Item position entries
* * * *
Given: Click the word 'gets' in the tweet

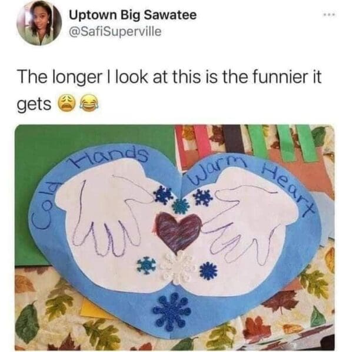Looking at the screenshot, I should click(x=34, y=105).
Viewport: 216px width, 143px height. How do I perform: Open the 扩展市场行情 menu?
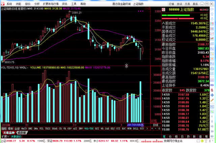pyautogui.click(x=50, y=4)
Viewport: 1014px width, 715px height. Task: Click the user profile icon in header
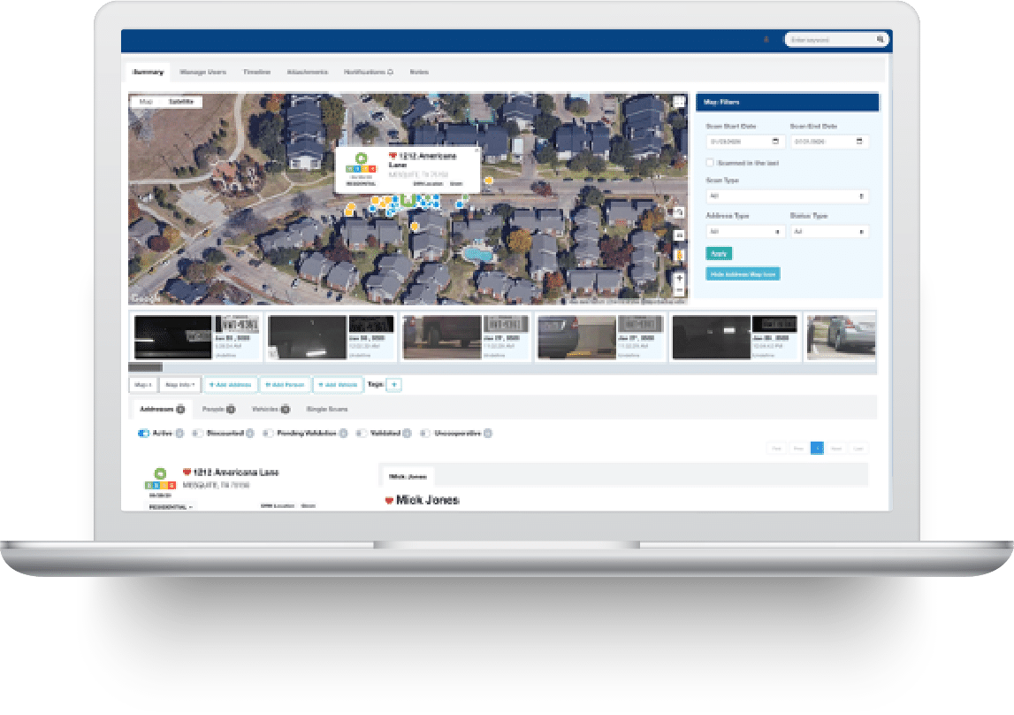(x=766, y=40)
* * * *
* **Problem**
Write out every line of the listing again, switching "Viewport" to "Window" and changing nothing else. Leave the pictures out.

* **Task output**
Given: Click the word 'gets' in the tweet

Looking at the screenshot, I should click(x=34, y=105).
Window: 216px width, 143px height. How do I perform: Open the 扩展市场行情 menu?
pyautogui.click(x=50, y=4)
Window: 1014px width, 715px height. Task: Click the user profile icon in header
(x=766, y=40)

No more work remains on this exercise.